The NYSE and Nasdaq have recently adopted rules which will require compensation committees to consider certain enumerated factors before selecting, or receiving advice from, a compensation consultant, legal counsel or other adviser to the compensation committee, other than in-house legal counsel. We expect many compensation committees will require information in writing to satisfy their consideration of the required factors. For legal counsel the letter could take a form like this:
Chair of Compensation Committee
Dear [ ]:
You have asked us to provide you with certain information to satisfy the requirements of your Compensation Committee Charter and related rules of the [stock exchange]. Where the applicable Compensation Committee Charter provision or stock exchange rule requires an assessment with respect to “legal counsel,” the disclosures made herein relate to [list attorneys names] (the “Relevant Attorneys”), which we anticipate will be the attorneys providing services to the Compensation Committee. [Note: SEC Adopting Release 33-9330 (page 40) states the stock ownership disclosure applies only to “individuals providing services to the compensation committee and their immediate family members.” It therefore appears logical to apply this guidance to other provisions of the rule which use the same term. Apparently, changes in team members can trigger a new assessment by compensation committees which could be challenging, especially in fast-moving situations.]
1. Other services we have provided to ABC Corporation [for the 12 months ended December 31, 201X.]: [List services.] [Note: The rules do not specify an appropriate look-back period. The SEC stated in Release No. 34-68640 that it expects the assessment to be made annually. That, coupled with disclosure 2 below on fees, suggests a 12 month look-back would be appropriate.]
2. The fees received from ABC Corporation for the 12 months ended December 31, 201X represented [ ]% of our total revenues during that period.
3. As attorneys licensed in the State of Minnesota, the Relevant Attorneys are required to comply with Rules 1.7, 1.8, 1.9 and 1.13 of the Minnesota Rules of Professional Conduct which govern conflicts of interest and other matters.
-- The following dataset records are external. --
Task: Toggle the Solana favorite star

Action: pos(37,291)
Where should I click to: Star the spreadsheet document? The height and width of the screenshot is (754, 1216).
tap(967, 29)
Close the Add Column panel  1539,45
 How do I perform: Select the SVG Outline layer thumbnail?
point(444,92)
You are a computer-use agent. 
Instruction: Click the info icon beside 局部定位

The Relevant Attorneys receive periodic training in the ethical requirements required by the Minnesota Rules of Professional Conduct.
4. The Relevant Attorneys have the following business or personal relationships with a member of the Compensation Committee: [List relationships.] [Note the exchanges declined to further define “business and personal relationships” in response to comment letters.]
5. The Relevant Attorneys and their immediate family members own stock in ABC Corporation: [List stock ownership.]
6. The Relevant Attorneys have the following business or personal relationships with executive officers of ABC Corporation: [List relationships.]
Should you have any questions regarding the foregoing, please contact the undersigned.